%%

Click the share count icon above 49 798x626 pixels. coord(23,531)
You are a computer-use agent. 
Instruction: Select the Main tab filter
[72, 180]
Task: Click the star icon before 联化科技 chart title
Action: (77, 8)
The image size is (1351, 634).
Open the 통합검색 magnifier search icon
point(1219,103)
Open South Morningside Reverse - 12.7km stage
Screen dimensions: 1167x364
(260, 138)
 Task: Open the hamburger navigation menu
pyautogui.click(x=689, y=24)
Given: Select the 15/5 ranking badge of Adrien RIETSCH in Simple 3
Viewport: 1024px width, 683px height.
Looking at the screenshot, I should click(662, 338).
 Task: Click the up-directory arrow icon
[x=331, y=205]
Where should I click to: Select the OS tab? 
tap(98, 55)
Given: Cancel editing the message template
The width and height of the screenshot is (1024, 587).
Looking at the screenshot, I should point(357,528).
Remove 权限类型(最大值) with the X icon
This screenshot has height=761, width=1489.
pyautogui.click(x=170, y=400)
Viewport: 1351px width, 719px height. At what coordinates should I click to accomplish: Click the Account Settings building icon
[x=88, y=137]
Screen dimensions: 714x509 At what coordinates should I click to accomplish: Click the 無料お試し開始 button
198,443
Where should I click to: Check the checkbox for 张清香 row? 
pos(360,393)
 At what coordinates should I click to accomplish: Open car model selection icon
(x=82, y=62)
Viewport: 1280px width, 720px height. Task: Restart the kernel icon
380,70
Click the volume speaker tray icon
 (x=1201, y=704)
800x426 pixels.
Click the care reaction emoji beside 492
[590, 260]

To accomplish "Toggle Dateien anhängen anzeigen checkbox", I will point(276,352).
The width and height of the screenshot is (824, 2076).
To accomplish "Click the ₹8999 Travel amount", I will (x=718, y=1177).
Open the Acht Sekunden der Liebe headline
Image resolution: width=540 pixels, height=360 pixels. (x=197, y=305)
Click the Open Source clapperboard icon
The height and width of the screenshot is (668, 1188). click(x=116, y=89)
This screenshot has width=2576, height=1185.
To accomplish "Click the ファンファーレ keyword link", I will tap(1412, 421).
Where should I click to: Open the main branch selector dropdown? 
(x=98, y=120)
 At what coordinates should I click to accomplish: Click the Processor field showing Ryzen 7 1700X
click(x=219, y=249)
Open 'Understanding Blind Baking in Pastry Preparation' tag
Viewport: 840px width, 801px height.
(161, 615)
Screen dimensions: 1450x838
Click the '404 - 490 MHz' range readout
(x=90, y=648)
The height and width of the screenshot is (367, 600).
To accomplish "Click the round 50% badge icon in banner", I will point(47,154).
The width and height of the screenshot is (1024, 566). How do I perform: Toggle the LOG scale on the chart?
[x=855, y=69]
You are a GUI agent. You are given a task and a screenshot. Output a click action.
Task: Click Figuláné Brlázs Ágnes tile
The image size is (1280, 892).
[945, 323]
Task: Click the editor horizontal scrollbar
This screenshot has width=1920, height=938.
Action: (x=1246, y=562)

%%

What the task requires >>
Going through the data above, state how many lines include the word "will"; only that number is needed.

Answer for this exercise >>
4